__Exercise__: Turn the record lines from the one containing "Image resolution: width=1519" through the one containing "coord(224,233)" into a Markdown table with the columns Row and Line. Number each line and leave out any blank lines.

[Text and element pointing records]
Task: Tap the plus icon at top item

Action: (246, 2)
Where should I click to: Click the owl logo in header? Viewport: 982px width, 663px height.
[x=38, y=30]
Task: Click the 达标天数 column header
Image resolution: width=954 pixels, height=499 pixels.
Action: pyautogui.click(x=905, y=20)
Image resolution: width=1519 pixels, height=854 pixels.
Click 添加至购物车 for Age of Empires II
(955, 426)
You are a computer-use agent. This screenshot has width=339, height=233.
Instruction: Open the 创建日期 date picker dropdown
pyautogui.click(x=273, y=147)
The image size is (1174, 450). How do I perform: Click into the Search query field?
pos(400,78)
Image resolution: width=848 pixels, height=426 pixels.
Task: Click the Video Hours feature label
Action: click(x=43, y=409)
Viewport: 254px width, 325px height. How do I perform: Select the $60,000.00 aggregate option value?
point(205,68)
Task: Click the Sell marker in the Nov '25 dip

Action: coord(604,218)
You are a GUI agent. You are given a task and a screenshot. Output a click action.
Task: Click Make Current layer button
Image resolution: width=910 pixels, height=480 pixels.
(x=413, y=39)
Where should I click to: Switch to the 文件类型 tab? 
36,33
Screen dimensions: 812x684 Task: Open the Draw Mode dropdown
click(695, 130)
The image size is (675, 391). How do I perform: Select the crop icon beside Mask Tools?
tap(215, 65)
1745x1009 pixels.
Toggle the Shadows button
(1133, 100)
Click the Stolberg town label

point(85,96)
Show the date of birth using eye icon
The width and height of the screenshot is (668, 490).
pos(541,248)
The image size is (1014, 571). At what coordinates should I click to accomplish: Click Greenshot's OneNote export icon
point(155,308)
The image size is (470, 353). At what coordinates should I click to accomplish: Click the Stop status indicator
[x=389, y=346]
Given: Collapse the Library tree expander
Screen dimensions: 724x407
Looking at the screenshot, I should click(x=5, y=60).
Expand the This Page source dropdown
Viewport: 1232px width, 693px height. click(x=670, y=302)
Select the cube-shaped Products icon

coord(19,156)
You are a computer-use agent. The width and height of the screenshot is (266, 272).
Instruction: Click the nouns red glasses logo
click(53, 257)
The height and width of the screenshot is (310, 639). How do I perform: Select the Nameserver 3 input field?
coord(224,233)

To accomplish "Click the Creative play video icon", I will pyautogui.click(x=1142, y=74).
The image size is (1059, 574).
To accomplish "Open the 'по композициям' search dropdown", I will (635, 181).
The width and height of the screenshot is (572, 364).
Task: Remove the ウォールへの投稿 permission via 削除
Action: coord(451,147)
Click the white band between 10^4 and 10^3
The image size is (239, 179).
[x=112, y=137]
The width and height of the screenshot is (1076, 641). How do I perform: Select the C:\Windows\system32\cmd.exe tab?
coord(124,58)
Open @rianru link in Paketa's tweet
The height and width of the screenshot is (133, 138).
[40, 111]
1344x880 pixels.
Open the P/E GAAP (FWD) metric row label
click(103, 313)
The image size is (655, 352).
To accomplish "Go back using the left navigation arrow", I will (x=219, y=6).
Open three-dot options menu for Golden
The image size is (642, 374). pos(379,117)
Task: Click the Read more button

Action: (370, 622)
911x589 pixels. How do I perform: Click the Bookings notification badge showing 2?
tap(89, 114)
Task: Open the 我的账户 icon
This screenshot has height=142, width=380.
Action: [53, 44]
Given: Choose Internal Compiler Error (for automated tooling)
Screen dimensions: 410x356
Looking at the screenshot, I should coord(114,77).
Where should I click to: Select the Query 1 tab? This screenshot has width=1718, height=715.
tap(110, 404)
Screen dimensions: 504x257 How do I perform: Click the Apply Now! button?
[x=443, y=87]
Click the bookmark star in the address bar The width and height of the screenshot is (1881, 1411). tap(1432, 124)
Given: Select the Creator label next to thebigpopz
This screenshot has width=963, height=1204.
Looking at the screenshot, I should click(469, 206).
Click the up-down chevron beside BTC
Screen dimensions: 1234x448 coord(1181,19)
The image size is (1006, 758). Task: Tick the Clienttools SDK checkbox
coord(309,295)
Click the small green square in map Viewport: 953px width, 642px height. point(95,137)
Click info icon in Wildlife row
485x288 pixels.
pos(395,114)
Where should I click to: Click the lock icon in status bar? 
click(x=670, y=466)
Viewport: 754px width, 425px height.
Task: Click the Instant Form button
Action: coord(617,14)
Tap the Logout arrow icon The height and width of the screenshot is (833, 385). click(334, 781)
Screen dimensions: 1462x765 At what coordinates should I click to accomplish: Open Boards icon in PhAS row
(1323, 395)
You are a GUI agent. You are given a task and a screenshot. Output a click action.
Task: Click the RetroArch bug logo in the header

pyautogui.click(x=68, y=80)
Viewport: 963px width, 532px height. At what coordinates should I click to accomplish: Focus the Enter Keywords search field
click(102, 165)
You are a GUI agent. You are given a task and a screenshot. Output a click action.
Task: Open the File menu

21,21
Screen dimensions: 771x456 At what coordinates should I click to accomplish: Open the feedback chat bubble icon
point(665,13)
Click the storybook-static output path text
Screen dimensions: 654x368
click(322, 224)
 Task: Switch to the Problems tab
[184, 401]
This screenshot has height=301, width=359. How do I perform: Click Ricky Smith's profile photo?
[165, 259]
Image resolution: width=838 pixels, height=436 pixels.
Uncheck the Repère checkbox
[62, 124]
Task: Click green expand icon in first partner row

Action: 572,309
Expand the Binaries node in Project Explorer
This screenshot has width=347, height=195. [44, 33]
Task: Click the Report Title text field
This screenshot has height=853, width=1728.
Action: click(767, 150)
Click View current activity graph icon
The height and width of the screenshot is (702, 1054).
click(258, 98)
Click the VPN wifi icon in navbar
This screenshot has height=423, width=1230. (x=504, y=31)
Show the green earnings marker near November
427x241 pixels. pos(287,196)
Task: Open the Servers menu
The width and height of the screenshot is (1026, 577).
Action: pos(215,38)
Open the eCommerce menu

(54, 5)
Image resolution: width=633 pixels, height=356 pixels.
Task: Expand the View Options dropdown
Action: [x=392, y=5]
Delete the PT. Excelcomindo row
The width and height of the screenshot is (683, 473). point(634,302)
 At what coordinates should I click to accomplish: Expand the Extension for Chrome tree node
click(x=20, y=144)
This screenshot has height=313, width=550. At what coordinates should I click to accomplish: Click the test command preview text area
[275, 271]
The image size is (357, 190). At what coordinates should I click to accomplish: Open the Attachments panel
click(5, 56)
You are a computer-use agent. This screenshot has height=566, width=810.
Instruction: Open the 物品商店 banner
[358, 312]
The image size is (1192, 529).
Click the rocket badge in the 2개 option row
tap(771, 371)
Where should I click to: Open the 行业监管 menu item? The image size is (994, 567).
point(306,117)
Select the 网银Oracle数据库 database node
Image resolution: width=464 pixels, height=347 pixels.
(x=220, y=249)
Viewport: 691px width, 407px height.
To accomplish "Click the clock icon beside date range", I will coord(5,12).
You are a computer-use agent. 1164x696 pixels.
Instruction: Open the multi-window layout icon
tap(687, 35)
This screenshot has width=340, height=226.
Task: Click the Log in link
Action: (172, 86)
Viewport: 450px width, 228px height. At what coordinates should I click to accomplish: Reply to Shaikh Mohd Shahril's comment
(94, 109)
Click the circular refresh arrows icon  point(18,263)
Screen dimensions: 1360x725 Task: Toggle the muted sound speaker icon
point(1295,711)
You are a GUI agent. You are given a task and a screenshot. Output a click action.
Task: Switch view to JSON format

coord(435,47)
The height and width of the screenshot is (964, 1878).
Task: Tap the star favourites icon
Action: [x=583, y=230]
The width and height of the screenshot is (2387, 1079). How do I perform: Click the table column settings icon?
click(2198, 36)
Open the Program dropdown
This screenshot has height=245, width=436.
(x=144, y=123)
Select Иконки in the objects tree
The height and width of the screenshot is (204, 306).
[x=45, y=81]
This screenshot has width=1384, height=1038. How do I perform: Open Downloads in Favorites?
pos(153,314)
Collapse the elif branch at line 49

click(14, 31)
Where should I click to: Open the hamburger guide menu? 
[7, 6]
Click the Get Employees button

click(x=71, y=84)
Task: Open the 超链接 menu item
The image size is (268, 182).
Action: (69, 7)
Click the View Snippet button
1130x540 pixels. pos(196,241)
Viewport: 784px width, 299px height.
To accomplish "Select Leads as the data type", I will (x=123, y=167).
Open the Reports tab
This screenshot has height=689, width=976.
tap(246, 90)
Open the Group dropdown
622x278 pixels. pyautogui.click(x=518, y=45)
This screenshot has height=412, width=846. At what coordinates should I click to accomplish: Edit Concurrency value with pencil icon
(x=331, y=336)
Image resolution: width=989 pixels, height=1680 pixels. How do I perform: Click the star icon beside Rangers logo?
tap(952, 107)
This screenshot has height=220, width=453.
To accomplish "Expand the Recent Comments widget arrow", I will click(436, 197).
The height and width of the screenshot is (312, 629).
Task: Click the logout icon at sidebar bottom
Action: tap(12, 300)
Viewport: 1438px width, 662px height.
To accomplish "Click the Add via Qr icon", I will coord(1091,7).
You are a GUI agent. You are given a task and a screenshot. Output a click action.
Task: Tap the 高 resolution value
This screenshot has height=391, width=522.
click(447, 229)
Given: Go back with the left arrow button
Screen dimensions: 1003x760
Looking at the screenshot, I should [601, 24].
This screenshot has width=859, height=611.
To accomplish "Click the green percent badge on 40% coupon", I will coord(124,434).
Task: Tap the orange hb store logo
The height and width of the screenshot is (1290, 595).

__Task output__:
| Row | Line |
|---|---|
| 1 | Image resolution: width=1519 pixels, height=854 pixels. |
| 2 | Click 添加至购物车 for Age of Empires II |
| 3 | (955, 426) |
| 4 | You are a computer-use agent. This screenshot has width=339, height=233. |
| 5 | Instruction: Open the 创建日期 date picker dropdown |
| 6 | pyautogui.click(x=273, y=147) |
| 7 | The image size is (1174, 450). How do I perform: Click into the Search query field? |
| 8 | pos(400,78) |
| 9 | Image resolution: width=848 pixels, height=426 pixels. |
| 10 | Task: Click the Video Hours feature label |
| 11 | Action: click(x=43, y=409) |
| 12 | Viewport: 254px width, 325px height. How do I perform: Select the $60,000.00 aggregate option value? |
| 13 | point(205,68) |
| 14 | Task: Click the Sell marker in the Nov '25 dip |
| 15 | Action: coord(604,218) |
| 16 | You are a GUI agent. You are given a task and a screenshot. Output a click action. |
| 17 | Task: Click Make Current layer button |
| 18 | Image resolution: width=910 pixels, height=480 pixels. |
| 19 | (x=413, y=39) |
| 20 | Where should I click to: Switch to the 文件类型 tab?  |
| 21 | 36,33 |
| 22 | Screen dimensions: 812x684 Task: Open the Draw Mode dropdown |
| 23 | click(695, 130) |
| 24 | The image size is (675, 391). How do I perform: Select the crop icon beside Mask Tools? |
| 25 | tap(215, 65) |
| 26 | 1745x1009 pixels. |
| 27 | Toggle the Shadows button |
| 28 | (1133, 100) |
| 29 | Click the Stolberg town label |
| 30 | point(85,96) |
| 31 | Show the date of birth using eye icon |
| 32 | The width and height of the screenshot is (668, 490). |
| 33 | pos(541,248) |
| 34 | The image size is (1014, 571). At what coordinates should I click to accomplish: Click Greenshot's OneNote export icon |
| 35 | point(155,308) |
| 36 | The image size is (470, 353). At what coordinates should I click to accomplish: Click the Stop status indicator |
| 37 | [x=389, y=346] |
| 38 | Given: Collapse the Library tree expander |
| 39 | Screen dimensions: 724x407 |
| 40 | Looking at the screenshot, I should click(x=5, y=60). |
| 41 | Expand the This Page source dropdown |
| 42 | Viewport: 1232px width, 693px height. click(x=670, y=302) |
| 43 | Select the cube-shaped Products icon |
| 44 | coord(19,156) |
| 45 | You are a computer-use agent. The width and height of the screenshot is (266, 272). |
| 46 | Instruction: Click the nouns red glasses logo |
| 47 | click(53, 257) |
| 48 | The height and width of the screenshot is (310, 639). How do I perform: Select the Nameserver 3 input field? |
| 49 | coord(224,233) |